## EXERCISE OBJECTIVE:
Lines that include the word "computer" should be copied from the listing that follows.
▬▬▬▬▬▬▬▬▬▬
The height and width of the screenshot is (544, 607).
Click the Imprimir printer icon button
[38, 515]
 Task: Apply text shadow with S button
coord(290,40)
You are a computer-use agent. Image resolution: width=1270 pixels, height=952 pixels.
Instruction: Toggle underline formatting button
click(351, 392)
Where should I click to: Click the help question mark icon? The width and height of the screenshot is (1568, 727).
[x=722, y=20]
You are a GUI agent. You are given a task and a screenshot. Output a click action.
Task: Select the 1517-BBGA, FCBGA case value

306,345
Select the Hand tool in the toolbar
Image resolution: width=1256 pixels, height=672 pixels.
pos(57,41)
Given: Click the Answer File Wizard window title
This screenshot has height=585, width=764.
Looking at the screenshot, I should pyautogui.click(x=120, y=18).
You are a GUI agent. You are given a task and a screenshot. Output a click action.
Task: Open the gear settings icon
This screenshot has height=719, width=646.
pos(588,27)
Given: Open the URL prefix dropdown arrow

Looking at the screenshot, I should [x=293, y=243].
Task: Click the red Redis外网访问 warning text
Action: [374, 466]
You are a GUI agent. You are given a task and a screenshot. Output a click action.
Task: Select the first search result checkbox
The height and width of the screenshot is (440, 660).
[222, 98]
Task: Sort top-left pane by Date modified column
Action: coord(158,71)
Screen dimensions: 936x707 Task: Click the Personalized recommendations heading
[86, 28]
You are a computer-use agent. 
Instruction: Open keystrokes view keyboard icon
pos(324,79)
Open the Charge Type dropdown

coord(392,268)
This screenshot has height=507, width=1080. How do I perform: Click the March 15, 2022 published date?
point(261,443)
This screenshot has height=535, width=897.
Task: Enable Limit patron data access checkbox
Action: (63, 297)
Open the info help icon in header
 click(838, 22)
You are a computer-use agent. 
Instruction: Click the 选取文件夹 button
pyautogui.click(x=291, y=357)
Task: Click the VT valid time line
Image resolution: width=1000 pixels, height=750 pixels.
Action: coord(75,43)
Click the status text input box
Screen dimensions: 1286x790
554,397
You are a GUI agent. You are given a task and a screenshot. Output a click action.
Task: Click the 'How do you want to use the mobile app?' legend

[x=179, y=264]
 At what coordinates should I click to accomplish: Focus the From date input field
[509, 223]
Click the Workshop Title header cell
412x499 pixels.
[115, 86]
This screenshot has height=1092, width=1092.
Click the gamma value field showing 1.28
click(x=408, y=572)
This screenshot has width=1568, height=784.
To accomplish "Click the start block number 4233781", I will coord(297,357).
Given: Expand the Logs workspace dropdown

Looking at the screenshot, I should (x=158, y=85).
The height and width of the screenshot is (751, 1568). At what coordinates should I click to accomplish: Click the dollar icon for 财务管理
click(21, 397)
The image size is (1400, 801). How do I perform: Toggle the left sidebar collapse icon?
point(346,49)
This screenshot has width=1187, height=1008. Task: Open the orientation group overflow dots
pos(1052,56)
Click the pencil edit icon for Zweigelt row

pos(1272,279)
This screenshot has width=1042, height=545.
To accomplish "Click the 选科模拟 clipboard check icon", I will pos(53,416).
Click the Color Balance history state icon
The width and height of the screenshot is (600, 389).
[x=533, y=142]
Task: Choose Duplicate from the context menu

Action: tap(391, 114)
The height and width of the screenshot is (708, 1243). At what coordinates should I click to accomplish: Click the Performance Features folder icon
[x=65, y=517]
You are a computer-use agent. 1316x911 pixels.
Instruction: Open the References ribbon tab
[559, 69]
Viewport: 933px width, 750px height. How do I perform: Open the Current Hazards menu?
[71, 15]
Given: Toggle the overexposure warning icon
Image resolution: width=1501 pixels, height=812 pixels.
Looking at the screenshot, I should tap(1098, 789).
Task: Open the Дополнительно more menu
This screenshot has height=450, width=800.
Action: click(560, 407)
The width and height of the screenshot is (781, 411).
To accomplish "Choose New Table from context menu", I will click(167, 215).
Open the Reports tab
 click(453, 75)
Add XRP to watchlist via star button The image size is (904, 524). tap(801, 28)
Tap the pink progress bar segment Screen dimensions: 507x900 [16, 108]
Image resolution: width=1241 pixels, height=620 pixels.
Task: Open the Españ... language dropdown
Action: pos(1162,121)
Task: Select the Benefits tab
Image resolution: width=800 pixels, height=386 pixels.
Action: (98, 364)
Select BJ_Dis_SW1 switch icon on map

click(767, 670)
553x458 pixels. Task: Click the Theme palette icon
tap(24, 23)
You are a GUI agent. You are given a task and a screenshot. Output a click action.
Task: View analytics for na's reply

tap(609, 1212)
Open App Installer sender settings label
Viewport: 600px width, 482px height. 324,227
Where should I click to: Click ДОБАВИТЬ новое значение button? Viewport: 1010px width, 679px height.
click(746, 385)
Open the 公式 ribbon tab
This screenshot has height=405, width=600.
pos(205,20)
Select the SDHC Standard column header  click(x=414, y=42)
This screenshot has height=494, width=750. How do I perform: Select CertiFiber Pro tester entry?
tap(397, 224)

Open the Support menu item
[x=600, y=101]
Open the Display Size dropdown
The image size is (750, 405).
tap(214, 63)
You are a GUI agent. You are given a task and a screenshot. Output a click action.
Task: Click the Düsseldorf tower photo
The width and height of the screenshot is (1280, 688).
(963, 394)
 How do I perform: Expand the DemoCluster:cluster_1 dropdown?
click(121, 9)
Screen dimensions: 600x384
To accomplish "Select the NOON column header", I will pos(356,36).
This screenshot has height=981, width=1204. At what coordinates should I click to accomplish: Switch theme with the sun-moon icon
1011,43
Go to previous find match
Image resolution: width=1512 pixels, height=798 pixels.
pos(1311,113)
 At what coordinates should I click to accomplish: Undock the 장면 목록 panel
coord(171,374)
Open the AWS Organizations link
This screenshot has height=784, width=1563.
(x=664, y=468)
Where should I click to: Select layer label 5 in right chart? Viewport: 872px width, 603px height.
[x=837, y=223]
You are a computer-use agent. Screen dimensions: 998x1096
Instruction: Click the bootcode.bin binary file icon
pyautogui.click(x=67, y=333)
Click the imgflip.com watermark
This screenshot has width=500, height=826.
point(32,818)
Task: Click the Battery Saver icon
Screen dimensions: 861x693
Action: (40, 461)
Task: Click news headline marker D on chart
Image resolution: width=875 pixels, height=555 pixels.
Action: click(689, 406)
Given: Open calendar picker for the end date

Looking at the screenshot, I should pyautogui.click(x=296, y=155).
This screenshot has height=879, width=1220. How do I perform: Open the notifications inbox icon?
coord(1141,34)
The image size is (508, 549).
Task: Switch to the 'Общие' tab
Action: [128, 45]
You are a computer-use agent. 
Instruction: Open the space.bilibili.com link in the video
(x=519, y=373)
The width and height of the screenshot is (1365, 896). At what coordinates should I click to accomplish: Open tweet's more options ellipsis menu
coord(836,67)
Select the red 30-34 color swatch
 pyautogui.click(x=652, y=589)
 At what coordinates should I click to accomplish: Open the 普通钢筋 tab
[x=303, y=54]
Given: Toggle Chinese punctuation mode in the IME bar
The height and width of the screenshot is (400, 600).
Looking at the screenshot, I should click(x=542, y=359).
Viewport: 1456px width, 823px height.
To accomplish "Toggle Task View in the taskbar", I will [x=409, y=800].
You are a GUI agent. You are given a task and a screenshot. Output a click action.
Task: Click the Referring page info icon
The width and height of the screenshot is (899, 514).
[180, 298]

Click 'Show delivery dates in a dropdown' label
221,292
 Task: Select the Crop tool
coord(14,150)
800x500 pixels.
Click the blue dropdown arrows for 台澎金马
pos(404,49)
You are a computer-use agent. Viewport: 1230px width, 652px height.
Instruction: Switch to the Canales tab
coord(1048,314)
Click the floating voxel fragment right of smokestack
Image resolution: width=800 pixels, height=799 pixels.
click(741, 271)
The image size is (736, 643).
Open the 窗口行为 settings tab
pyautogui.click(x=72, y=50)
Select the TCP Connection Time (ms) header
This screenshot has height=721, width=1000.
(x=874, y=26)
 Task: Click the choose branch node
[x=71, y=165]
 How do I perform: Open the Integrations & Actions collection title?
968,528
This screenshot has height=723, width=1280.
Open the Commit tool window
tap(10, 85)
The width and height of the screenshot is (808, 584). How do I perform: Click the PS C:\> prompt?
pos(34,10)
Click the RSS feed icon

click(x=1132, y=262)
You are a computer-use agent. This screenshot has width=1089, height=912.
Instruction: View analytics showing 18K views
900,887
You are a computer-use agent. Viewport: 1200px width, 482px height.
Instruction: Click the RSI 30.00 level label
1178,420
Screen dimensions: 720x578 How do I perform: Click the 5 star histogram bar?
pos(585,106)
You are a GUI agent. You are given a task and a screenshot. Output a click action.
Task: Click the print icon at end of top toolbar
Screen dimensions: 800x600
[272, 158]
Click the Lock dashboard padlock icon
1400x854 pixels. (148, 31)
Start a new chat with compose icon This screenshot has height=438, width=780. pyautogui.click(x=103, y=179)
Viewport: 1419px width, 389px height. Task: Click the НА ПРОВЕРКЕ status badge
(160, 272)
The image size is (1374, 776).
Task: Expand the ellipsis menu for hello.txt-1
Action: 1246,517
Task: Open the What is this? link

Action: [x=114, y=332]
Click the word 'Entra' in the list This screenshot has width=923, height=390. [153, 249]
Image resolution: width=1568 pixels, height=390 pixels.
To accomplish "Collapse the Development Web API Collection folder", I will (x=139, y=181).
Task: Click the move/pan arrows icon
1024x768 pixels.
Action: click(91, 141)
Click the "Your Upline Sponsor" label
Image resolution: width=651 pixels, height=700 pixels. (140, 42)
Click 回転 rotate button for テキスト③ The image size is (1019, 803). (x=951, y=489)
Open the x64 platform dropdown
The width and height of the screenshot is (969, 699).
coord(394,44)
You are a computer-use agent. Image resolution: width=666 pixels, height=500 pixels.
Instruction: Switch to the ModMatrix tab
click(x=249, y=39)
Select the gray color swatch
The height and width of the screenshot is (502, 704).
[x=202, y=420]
▬▬▬▬▬▬▬▬▬▬
## OUTPUT:
You are a computer-use agent. Image resolution: width=1270 pixels, height=952 pixels.
You are a computer-use agent. 
You are a computer-use agent. 
You are a computer-use agent. 1316x911 pixels.
You are a computer-use agent. Screen dimensions: 998x1096
You are a computer-use agent. 
You are a computer-use agent. Viewport: 1230px width, 652px height.
You are a computer-use agent. This screenshot has width=1089, height=912.
You are a computer-use agent. Viewport: 1200px width, 482px height.
You are a computer-use agent. Image resolution: width=666 pixels, height=500 pixels.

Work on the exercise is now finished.